Still you may get some Canon guys on who have come across the problem.
 
Hi Martyn
decided to try on a dedicated canon forum and overwhelmed with questions and suggestions and have come up with the most likely cause of the problem which I thought should let you know.
Having adjusted the aperture settings etc and now tried it in semi-dark out side it would appear that the light in to lens is the villain, or more precisely, one of the contacts for the aperture sender has gone awry, so must have un-wittingly given the lens a bash at some point in the very near past. Seems my only solution is a canon repair job. Fortunately am headed toward UK and should be there on Monday so can take it in myself.

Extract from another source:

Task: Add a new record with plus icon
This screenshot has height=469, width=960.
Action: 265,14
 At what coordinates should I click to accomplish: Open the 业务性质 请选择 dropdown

Thanks for your suggest though.
Terry
 
Hi Martyn
decided to try on a dedicated canon forum and overwhelmed with questions and suggestions and have come up with the most likely cause of the problem which I thought should let you know.
Having adjusted the aperture settings etc and now tried it in semi-dark out side it would appear that the light in to lens is the villain, or more precisely, one of the contacts for the aperture sender has gone awry, so must have un-wittingly given the lens a bash at some point in the very near past. Seems my only solution is a canon repair job. Fortunately am headed toward UK and should be there on Monday so can take it in myself.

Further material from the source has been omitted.